Building federated search indexer against diverse data sources on top of Liferay

In brief, OpenSearch allows publishing of search results in a format suitable for syndication and aggregation. Federated search is a simultaneous search of multiple online databases or web resources, and it is an emerging feature of automated, web-based library and information retrieval systems. The portal implemented federated search based on OpenSearch standard.

Abstracted from the Liferay development cookbook: Liferay Portal Systems Development (for liferay portal 6.1 or above version, coming out soon)

This article will address an approach – building federated search indexer against diverse data sources on top of Liferay. First of all, let’s consider a use case. A capital group manages many companies (each company has many users as members), hundreds-million accounts (the entity Account) and hundreds-million related documents (meta-data and real content).

The following diagram shows ER models of the current enterprise database (DB2 for example). In one row, the entity Seller could have many Portfolio; the entity Portfolio could have many Account associated; the entity Account could have many Document associated. In another row, the entity Company could have many User; the entity User could have many DcoumentType associated; the entity DocumentType could have many Document associated.

The following is a list of main requirements:

Keep the current enterprise database running AS IS for different existing applications;
Leverage the portal for user registration and membership management;
Leverage the portal RBAC for authorization;
Search documents based on accounts’ info and document meta-data
Audit users’ activities, track downloads and send update notifications

Solution overview

The following diagram shows an example: DB2 has database schema I and schema II; the portal has its own database and database schema. The schema I will be mapped into the Plugin I in the portal; while the schema II will be mapped into the Plugin II in the portal.

The schema status will be used to store updated results – that is, whenever system updates account and / or document meta-data, record the status as a row. This schema is mapped into the plugin status in the portal.

In summary, the solution would be able to provide following feature.
________________________
— TO DO —
#1 In the Liferay federated search article, what standard is the portal's federated search based on?
#2 From the Liferay federated search article, reproduce the passage that begins at the words "The following is" and stops after "II in the portal.".
#3 Pick up the Liferay federated search article after its final sentence and write what comes next.

(Records held in a dataset)
________________________
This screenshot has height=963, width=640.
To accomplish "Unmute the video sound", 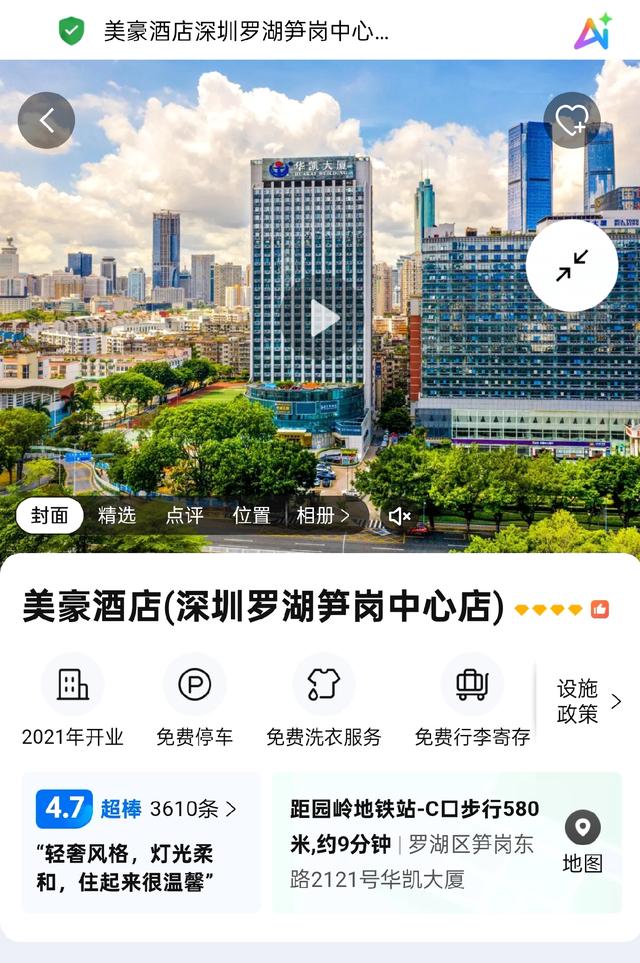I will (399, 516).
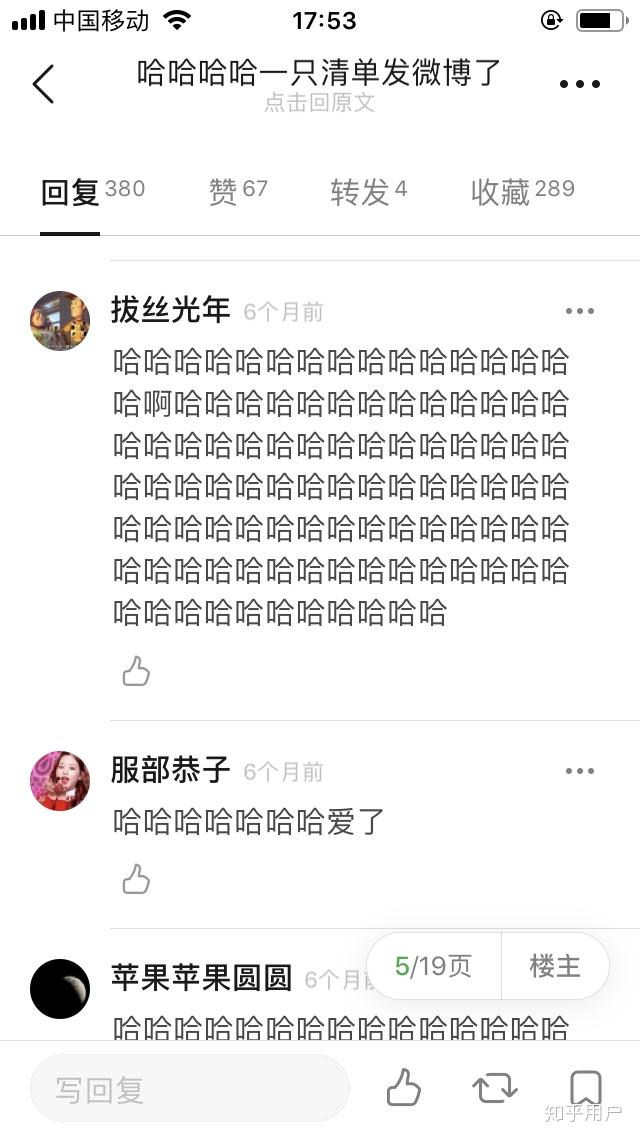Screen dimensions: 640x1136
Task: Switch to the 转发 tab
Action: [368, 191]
________________________
— EXERCISE RESPONSES —
#1 The OpenSearch standard.

#2
The following is a list of main requirements:

Keep the current enterprise database running AS IS for different existing applications;
Leverage the portal for user registration and membership management;
Leverage the portal RBAC for authorization;
Search documents based on accounts’ info and document meta-data
Audit users’ activities, track downloads and send update notifications

Solution overview

The following diagram shows an example: DB2 has database schema I and schema II; the portal has its own database and database schema. The schema I will be mapped into the Plugin I in the portal; while the schema II will be mapped into the Plugin II in the portal.

#3
Enhancement of the Service-builder for diverse data sources in plugins
Read-only approach – data lookup
The Pull/push approach using the trigger to update the indexer
Scheduling – check update status by the scheduler
Federated search indexer
Audit users' activities, records downloads and set up email notification

Diverse data sources support in plugins through the service-builder

First of all, let’s see how to support diverse data sources in plugins through the service-builder. Wiki articles (Connect to a Database with Plugins SDK and Extend Tables in Another Database) have addressed how to connect different database with plugins SDK manually. Here we are focusing on how to support diverse data sources in plugins through the service-builder directly.

This new feature and the fix patch have been addressed at the ticket "Ability to connect different data sources in plugins through the service-builder". The following steps show the main idea.

Predefine a file with JDBC settings like jdbc.properties
Predefine template file spring-ext-xml.ftl in order to generate the Ext spring configuration ext-spring.xml
Update the class ServiceBuilder.java to generate jdbc.properties and ext-spring.xml in plugins.

After applying the fix patch, the service-builder now supports diverse data sources in plugins.

Example

Let’s have a deep look on a real example. The portal (6.0.6 for examle, you can use 6.1 or 6.0 EE) uses MySQL as its default database. In DB2, there is an entity called DocumentType. Now need to bring data of document types into the portal.

Apply the fix patch in the portal
Build service xml in a plugin as follows

<service-builder package-path="com.liferay.mdb">
<namespace>MDB</namespace>
<entity name="DocumentType" table="DOCUMENTTYPE" uuid="false" local-service="true" remote-service="true" data-source="mdbDataSource">

<column name="documentTypeId" type="long" primary="true" />

<column name="name" type="String" />
<column name="description" type="String" />
</entity>
</service-builder>

Use the service-builder to generate all services.
Configure the target database (through jdbc.properties) in the plugin

## DB2
jdbc.mdb.driverClassName=com.ibm.db2.jcc.DB2Driver
jdbc.mdb.url=jdbc:db2://192.168.2.138:50000/mcm:deferPrepares=false;fullyMaterializeInputStreams=true;fullyMaterializeLobData=true;progresssiveLocators=2;progressiveStreaming=2;
jdbc.mdb.username=lportal
jdbc.mdb.password=lportal

Deploy the plugin
Manually create database table DOCUMENTTYPE and insert sample data in the DB2

CREATE TABLE DOCUMENTTYPE (
   documentTypeId bigint not null primary key,
   name VARCHAR(512),
   description VARCHAR(512)
);
insert into DOCUMENTTYPE (documentTypeId, name, description) values (1001,'Type A', 'Type A');
insert into DOCUMENTTYPE (documentTypeId, name, description) values (1002,'Type B', 'Type B');
insert into DOCUMENTTYPE (documentTypeId, name, description) values (1003,'Type C', 'Type C');
insert into DOCUMENTTYPE (documentTypeId, name, description) values (1004,'Type D', 'Type D');
insert into DOCUMENTTYPE (documentTypeId, name, description) values (1005,'Type E', 'Type E');
insert into DOCUMENTTYPE (documentTypeId, name, description) values (1006,'Type F', 'Type F');
insert into DOCUMENTTYPE (documentTypeId, name, description) values (1007,'Type G', 'Type G');
insert into DOCUMENTTYPE (documentTypeId, name, description) values (1008,'Type H', 'Type H')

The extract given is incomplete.